The Connection Between the Urban Heat Island Effect and Highway Construction
Helicopter Aerial View of the famous Los Angeles Four Level freeway interchange. Getty Images
Recent research from CSSH/CEE Associate Professor Serena Alexander explains the impact of highway construction on urban “heat islands” and proposes initiatives to mitigate the consequential uptick in temperature from these projects.
This article originally published on Northeastern Global News. It was published by Cody Mello-Klein.
Is highway expansion heating up our cities?
When singer-songwriter Joni Mitchell railed against environmental destruction in her 1970 song “Big Yellow Taxi,” she cautioned against paving paradise and putting up a parking lot. But she might have been better off warning about highways.
U.S. cities are rapidly becoming urban heat islands, where these cities are significantly warmer than their surrounding area. Vast expanses of asphalt and concrete trap heat, while large, densely packed buildings disrupt wind flow and intensify the effect. But beyond parking lots and skyscrapers, recent research points to highways as another cause behind America’s urban heat islands.
By studying satellite-based temperature data before and after 11 major highway expansion projects in the San Francisco Bay Area, researchers found all the projects had “significant and measurable” impacts on the urban heat island effect, said Serena Alexander, an associate professor of public policy, urban affairs and civil and environmental engineering at Northeastern University.
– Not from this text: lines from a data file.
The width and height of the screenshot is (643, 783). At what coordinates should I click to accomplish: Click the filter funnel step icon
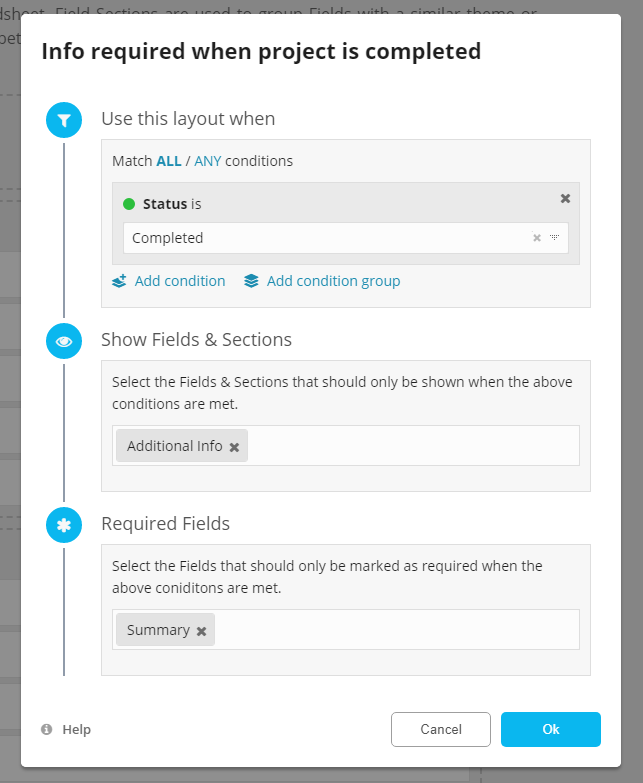click(64, 121)
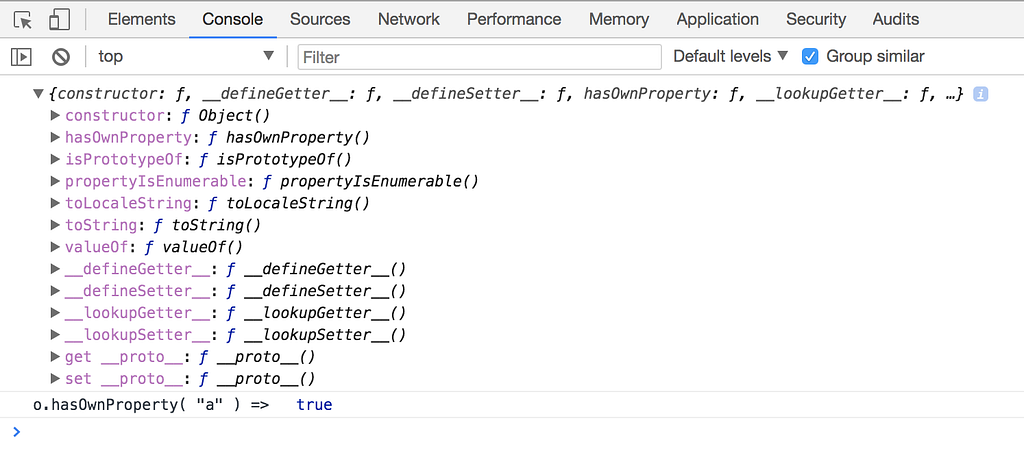Toggle the device toolbar icon

(x=59, y=19)
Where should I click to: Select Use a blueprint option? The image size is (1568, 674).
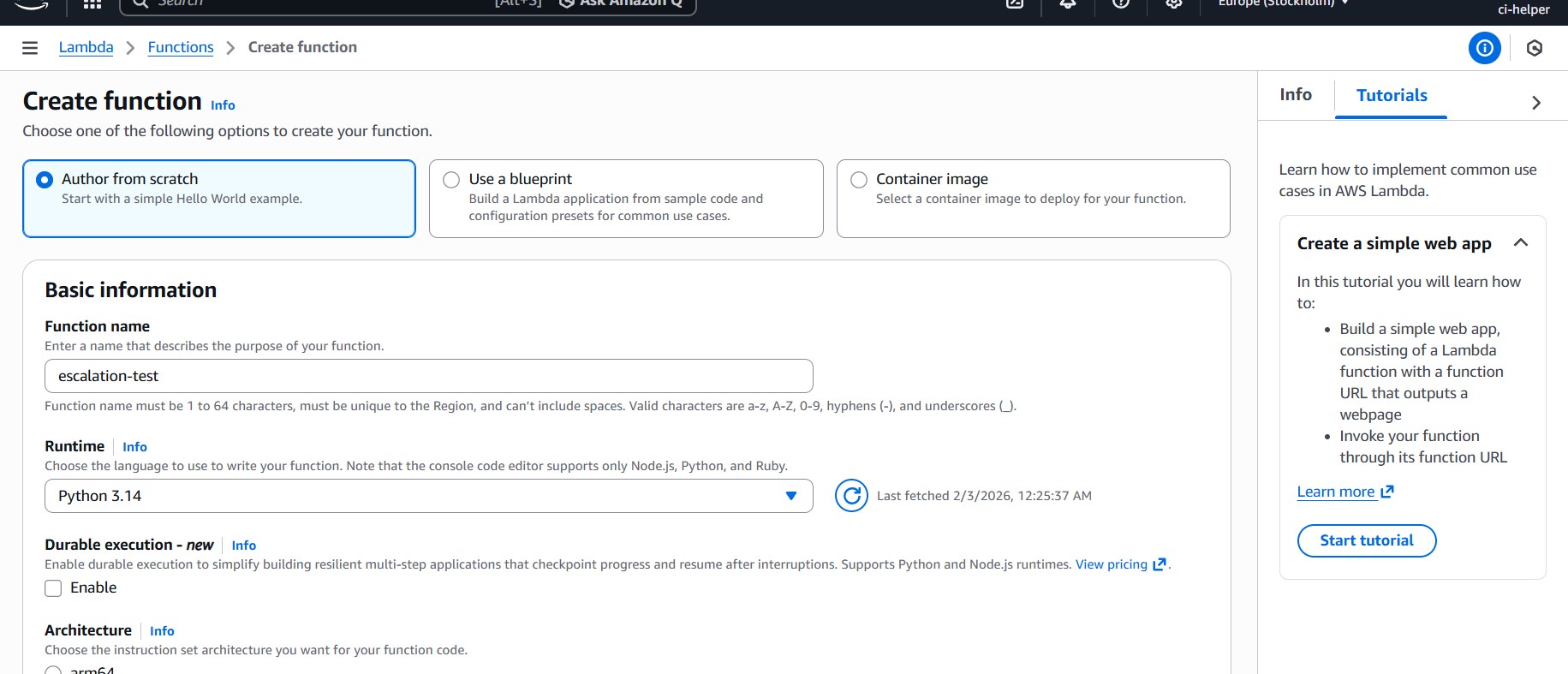coord(451,180)
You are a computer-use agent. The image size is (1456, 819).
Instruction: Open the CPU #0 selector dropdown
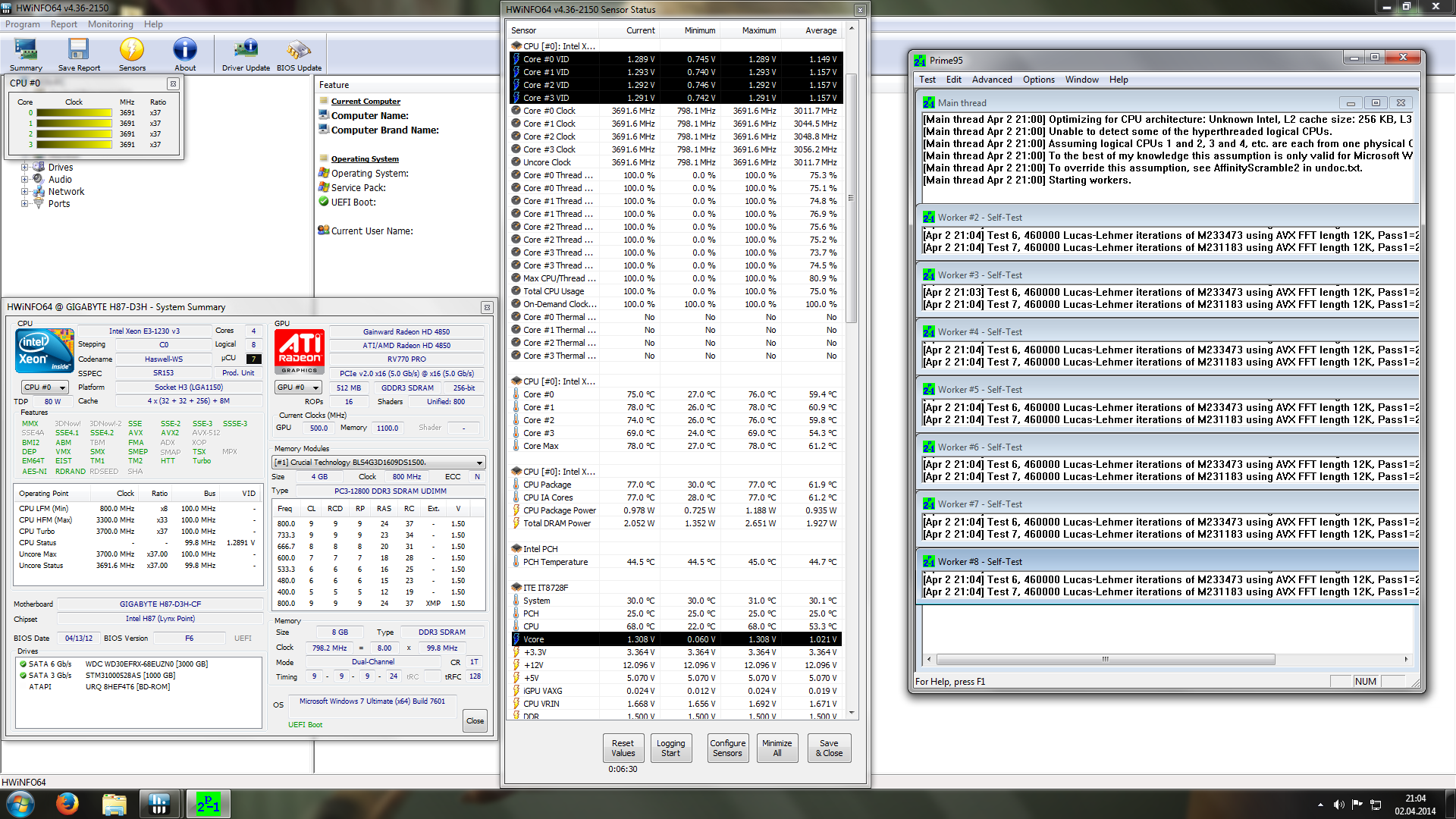(45, 388)
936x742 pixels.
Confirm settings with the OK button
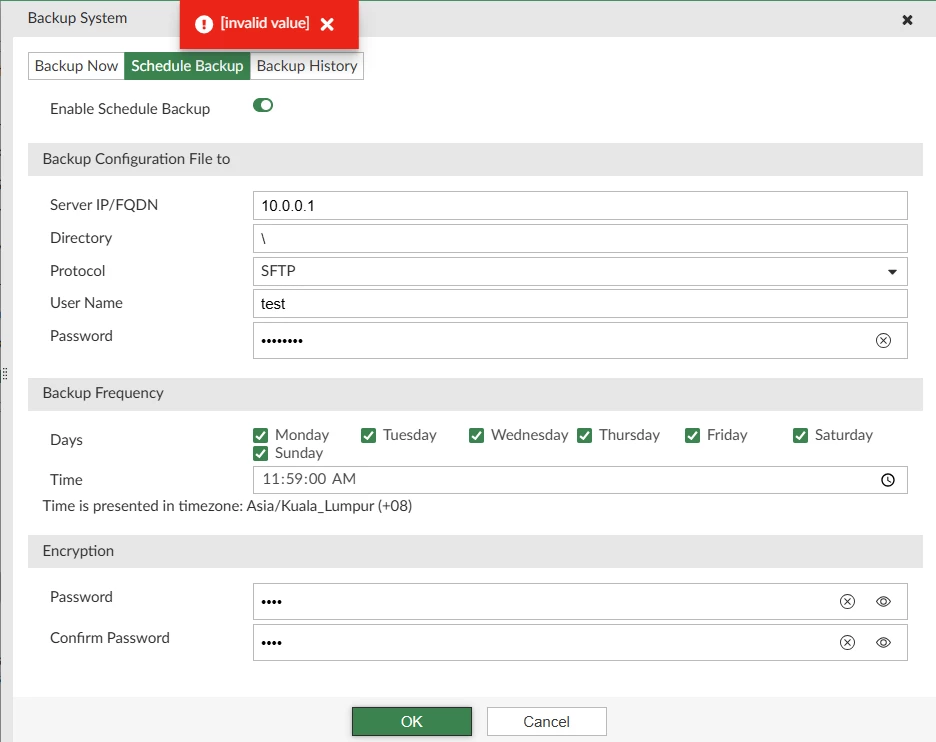click(x=411, y=721)
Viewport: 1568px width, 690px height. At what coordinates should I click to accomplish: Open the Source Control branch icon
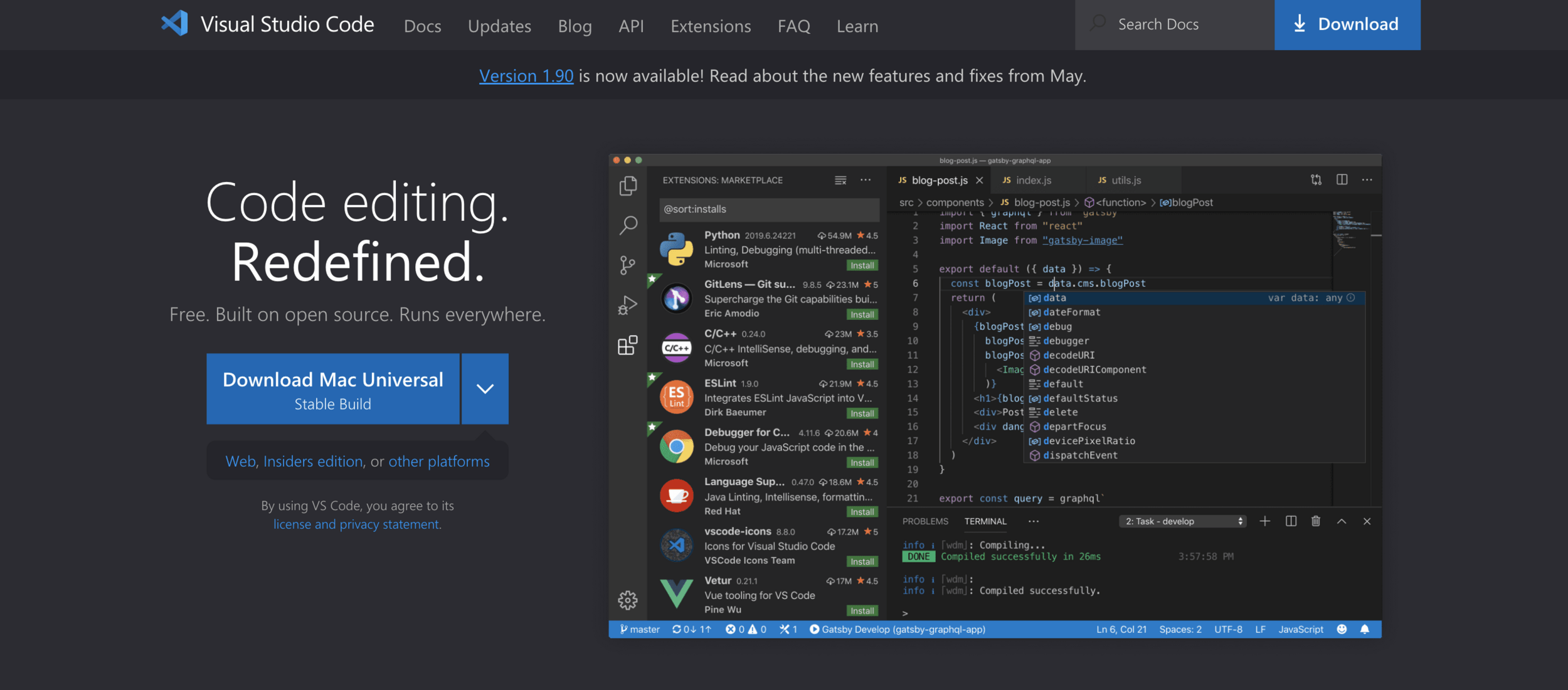click(x=627, y=265)
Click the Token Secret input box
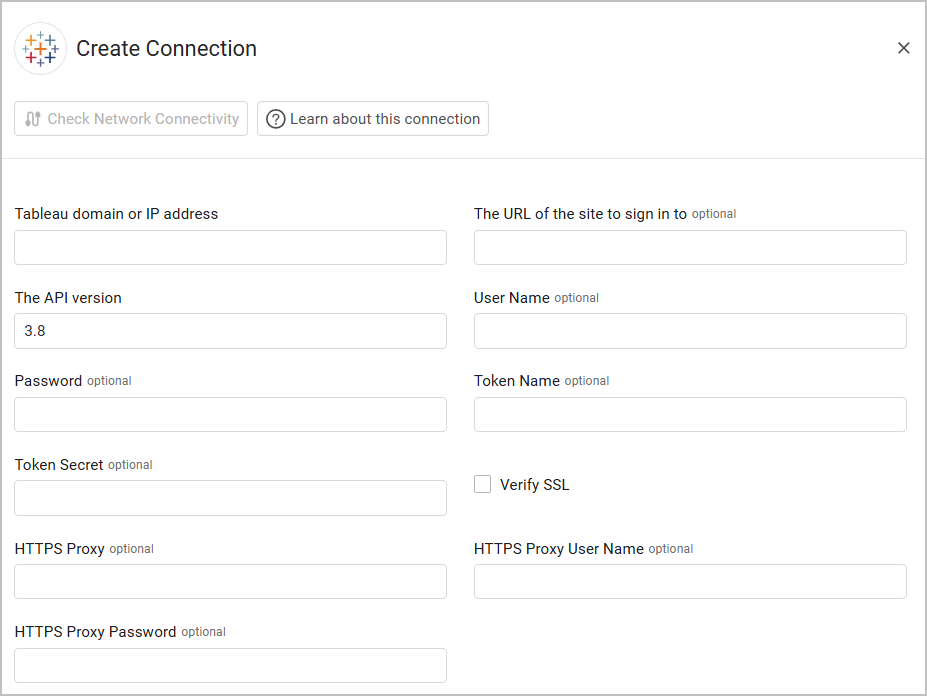Screen dimensions: 927x696 tap(230, 498)
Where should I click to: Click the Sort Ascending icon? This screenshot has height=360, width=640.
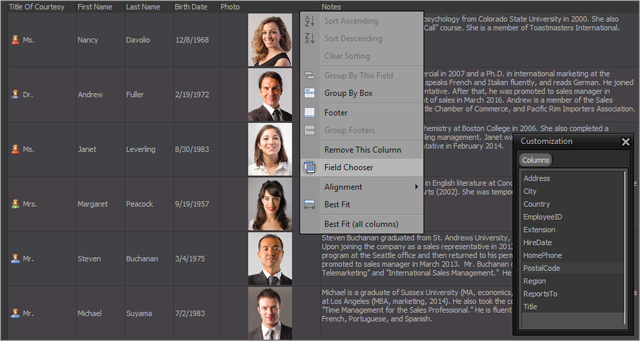pos(309,21)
These highway projects, which involved everything from adding lanes to installing guardrails, accounted for 70-88% of the intensifying heat disparity researchers found through their analysis.
“I’m not trying to argue we shouldn’t build highways,” Alexander said. “We have to be aware of these impacts and where we can mitigate [them].”
In the U.S., building highways has traditionally been viewed as a way to alleviate traffic and connect communities. The latter justification is true, but the former has more recently come under fire as civil engineers have come to see traffic return to pre-construction levels as more drivers take to the road, Alexander explained.
Highway construction nonetheless remains a leading form of infrastructure investment in the U.S. As of January 2026, there were nearly 115,000 new highway projects underway in the U.S., accounting for $257 billion in federal funds, according to the American Road and Transportation Builders Association.
This research focused on California for a specific reason: The state has experienced major highway expansion as the population has boomed over the last decade. Between 2018 and 2023 alone, the California Department of Transportation added 550 lane miles, enough to stretch from Mexico to Oregon, according to state data.